Famous Problems on Graphs:
- Binary Search Trees. Place data in a binary search tree.
(Known solution on a computer. Used for TreeMap and TreeSet class in Java)
- Be able to place numbers inside a binary search tree.
- What is the approximate height of a balanced binary tree.
- Know what a tree is a connected graph with no cycles.
- Rooted tree: know terms - root, leaf, child, ancestor, descendant.
- Know that a tree with n vertices has n-1 edges.
- Minimum Spanning Tree problem - find a subgraph of the graph that
is a tree and has a minimum cost for the edges.
- Know special kinds of graphs: clique, cycle, path, bipartite graphs,
planar graphs, regular graphs
- Find the largest clique, cycle, path - in a graph. (Unknown)
- Know the notation for paths, cycles, cliques = complete graphs,
complete bipartite graphs.
- Eulerian Graphs - There exists a circuit that uses all edges in the
graph exactly once, beginning and ending in the same vertex.
(easy to tell)
- Graph Coloring - color the vertices of a graph with the fewest
number of colors (original problem was coloring a map)
- All planar graphs can be 4-colored. Not all planar graphs
are 3-colorable.

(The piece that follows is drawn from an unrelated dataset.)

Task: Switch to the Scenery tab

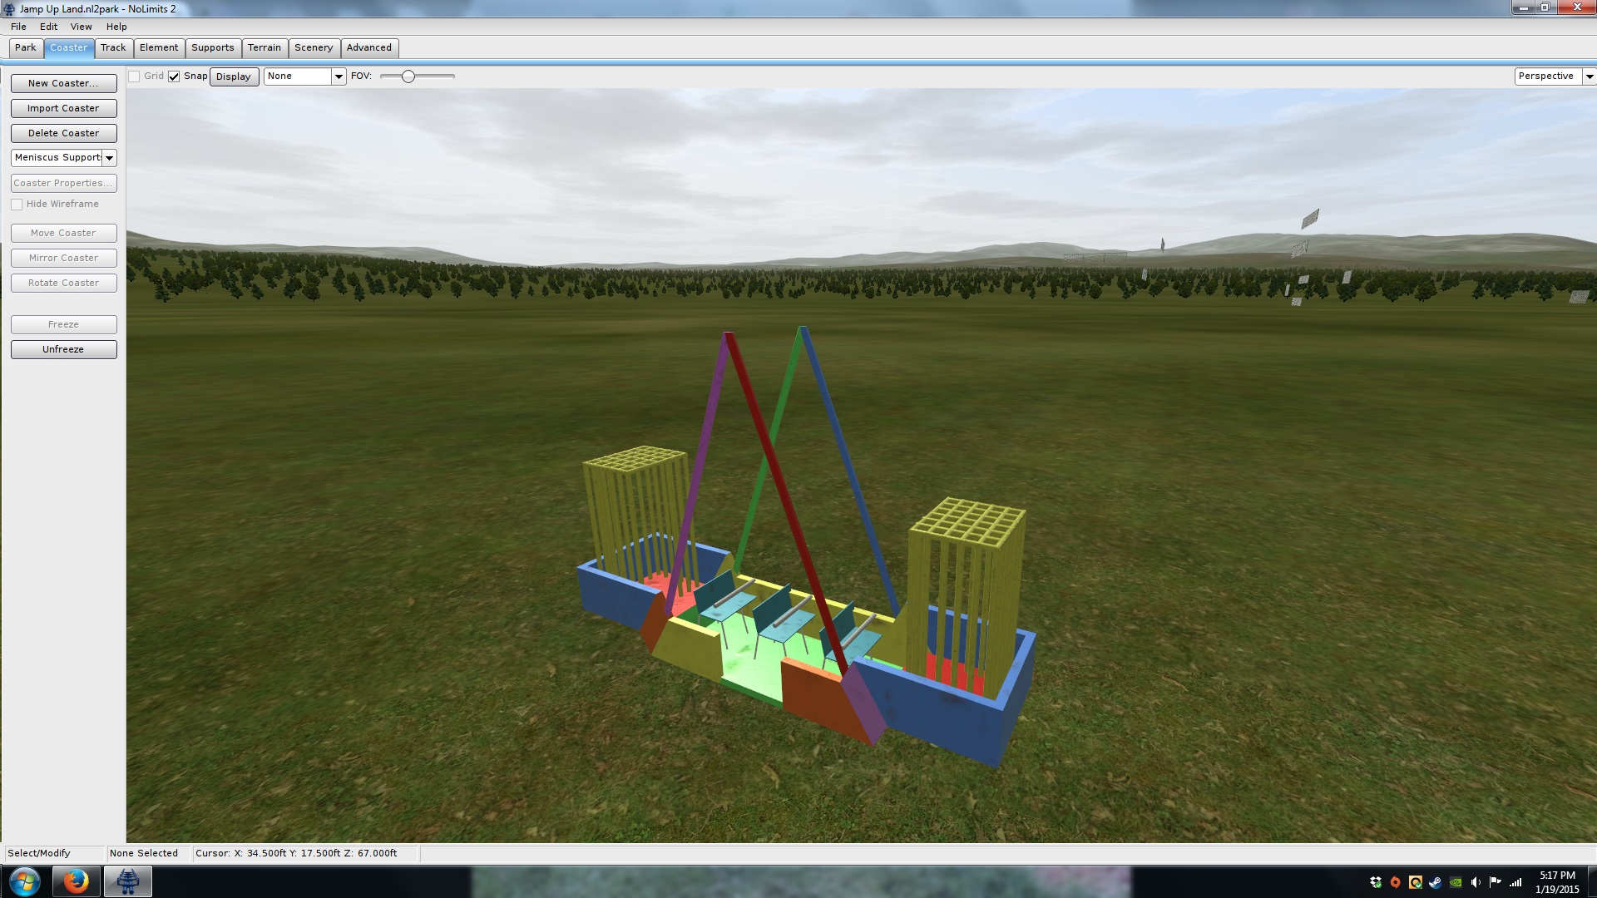Action: pos(313,48)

Find an efficient algorithm to determine if
a planar graph is 3-colorable (no known efficient algorithm).
- Hamiltonian Cycle - does a graph have a cycle through all the
vertices? (no known efficient algorithm)
- Traveling Salesman - find a minimum weight cycle through all the
vertices in a complete weighted graph. (no known efficient algorithm)

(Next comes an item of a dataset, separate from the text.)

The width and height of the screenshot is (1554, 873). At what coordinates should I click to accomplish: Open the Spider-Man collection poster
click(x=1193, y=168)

- Find a largest independent set in a graph. (no known
efficient algorithm).
- Graph Isomorphism: Given two graphs, can you rename the vertices
in the second graph such that the two graphs have the same set of
vertices and the same set of edges. (no known efficient algorithm,
but may not be as hard as some of these other ones).
- Drawing a graph with the fewest number of edges crossing.
- Know the relationship between the sum of the degrees in the
graph and the number of edges in the graph.